Dave Johnson: More questions? Yes.
A Speaker: One of the topics that's been discussed a bit today is international market and somewhere people were talking about localization and so forth.
Do you guys -- well, this is for both of you, because I think Be's web site is almost entirely English.
Dave Johnson: We also have other languages, we have Be Europe and others.
A Speaker: Do you? I somehow hadn't seen those. I guess the question is for people who don't speak English.
Dave Johnson: Frank, he wants to know issues for selling to people who don't speak English and I'm sure Be Depot has some answers.
Frank Boosman: Sure. The biggest issue -- the first issue's localization and Be Europe can certainly help you with that.

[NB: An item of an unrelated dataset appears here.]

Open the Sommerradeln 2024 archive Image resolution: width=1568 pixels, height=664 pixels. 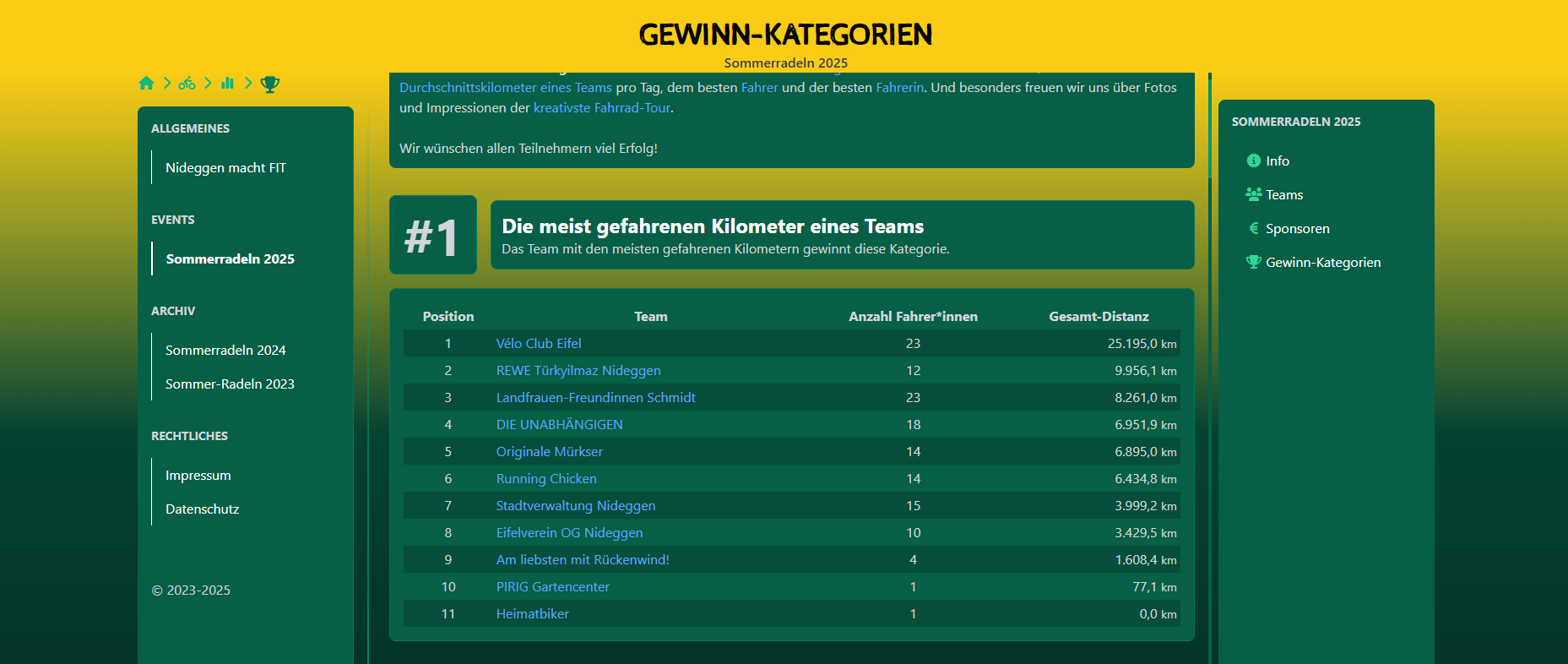(x=225, y=350)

We can also help you with data on the relative sizes of the various markets, so that you can know where it's going to make sense for you to localize your product. The other big issue that you're obviously going to face is going to be support and there are -- there are turnkey systems for support, in fact, we use them at Be.

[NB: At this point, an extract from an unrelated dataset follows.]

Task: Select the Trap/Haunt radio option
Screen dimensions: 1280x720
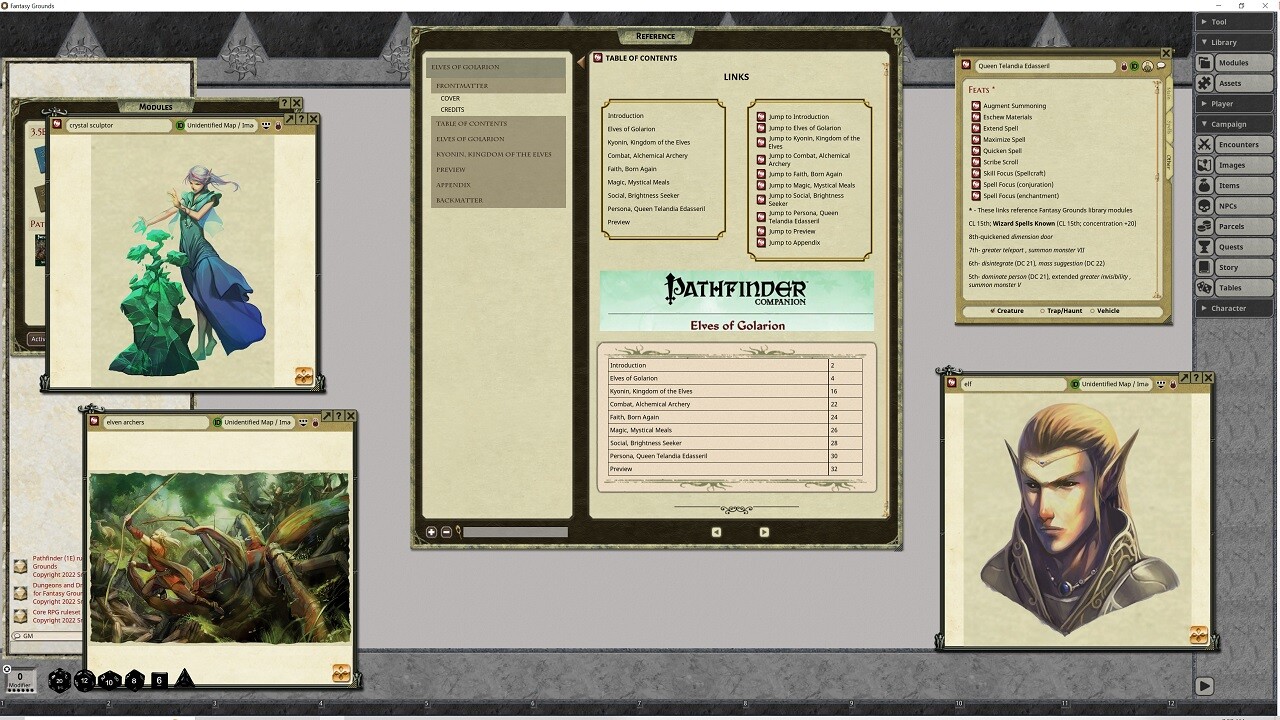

We use Stream in the United States from Xytel in Europe, so although we take all of our developer support calls directly, all of our customer support calls go through off-site support center firms which are much more efficient, much more cost effective for us.

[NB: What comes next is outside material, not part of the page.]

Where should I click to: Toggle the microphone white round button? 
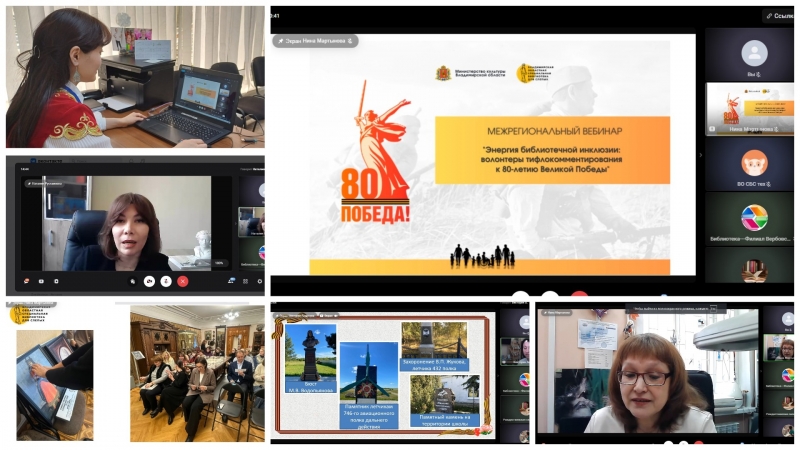(x=165, y=281)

And that's another thing that we know that we need to help explain to developers, how to take advantage of those as more and more commercial apps start rolling out to market. I think if you combine -- if you combine working with a service like Be Depot to actually electronically deliver your product and you work with off-site customer support, then at that point you're just collecting checks, which is a pretty nice situation to be in.
Russ McMahon: Be Depot actually can handle the language issue pretty well. If you go to any products page, they'll say more versions available. So we can actually sell more versions to different markets, depending on their language.
The real main thing we once again feel the market's not big enough we haven't been able to get good enough numbers so far, whether it really is Germany or France or Japan that actually is bigger than the rest, because you really want to tackle them one at a time, convert the entire web site support all the way through the system.
A Speaker: I guess part of the question is that when we're dealing with a highly technical market, there's a pretty good chance that people will have sufficient knowledge of English or I could -- I don't speak Dutch, but I feel confident that if I hit a Dutch web site that I could navigate my way through pay per product, but I have a hunch that my mother, for example, would not feel so comfortable with that.
The other way is true, that while Americans like to think that everyone in the world speaks English, it's not really true. An English web page, even if it's only asking for credit card information that is completely clear, no matter what language it's in, is going to scare away customers?
Russ McMahon: We're going to take our lead from the developers. If we get some Japanese developers who start selling Japanese products, then obviously we've got to make the order process in Japanese and so on. And BeatWare has expressed interest in moving more into the European languages and as they go there we have been very supportive of them going there. So we don't want to kind of drive the market down one language route when there's really not any language, any software being sold for those languages today.
(Inaudible question.)
Russ McMahon: The question had to do with not using credit cards and I think we're trying to wrap it up here, so after we're done here, we can talk about that.
Dave Johnson: Thanks a lot for attending and thanks for attending the conference.